Activity: In the records that follow, find the line with "You are a computer-use"; from there, retype every line exactly through the line with "Instruction: Sort containers", which also belongs to the answer.

Information provided:
____________
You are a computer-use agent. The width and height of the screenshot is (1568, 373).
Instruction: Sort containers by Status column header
____________
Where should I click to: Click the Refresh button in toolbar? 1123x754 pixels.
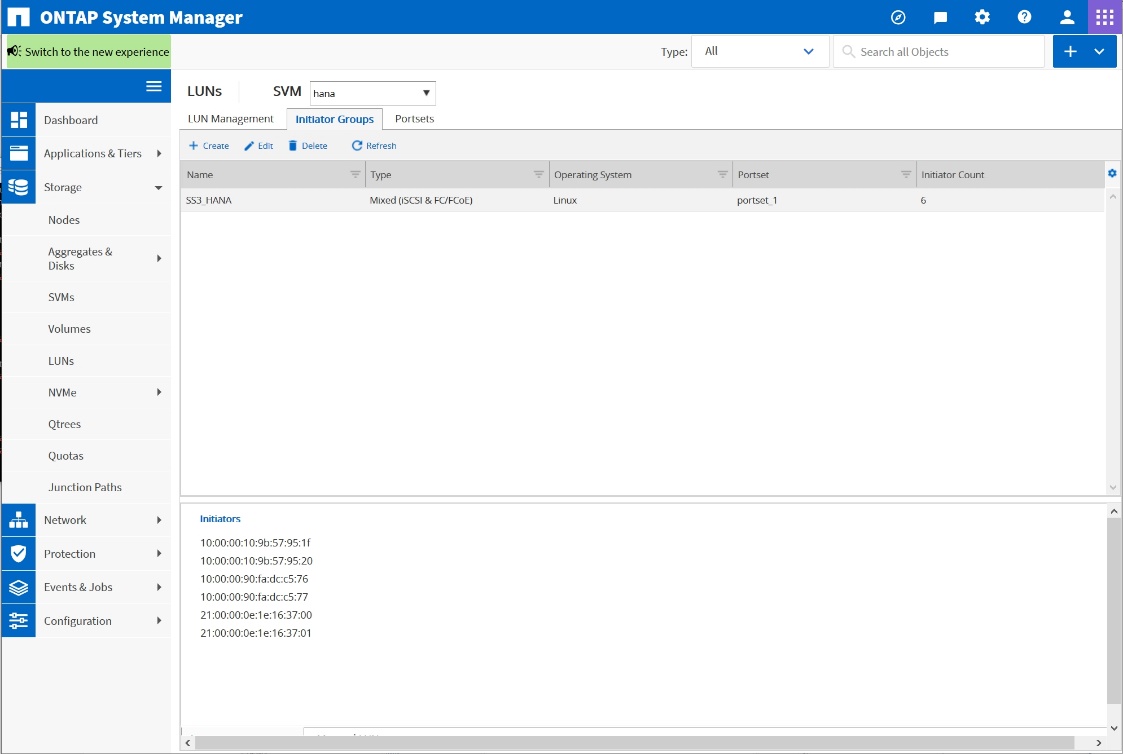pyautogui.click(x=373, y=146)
____________
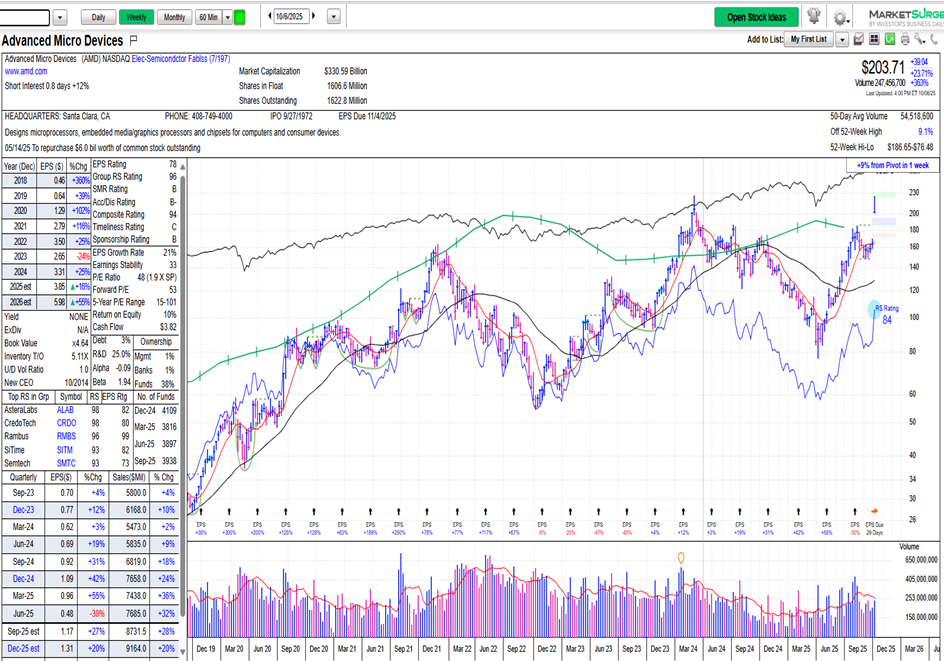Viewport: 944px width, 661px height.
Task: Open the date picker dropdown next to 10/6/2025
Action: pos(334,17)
____________
Result of this exercise:
You are a computer-use agent. The width and height of the screenshot is (1568, 373).
Instruction: Sort containers by Status column header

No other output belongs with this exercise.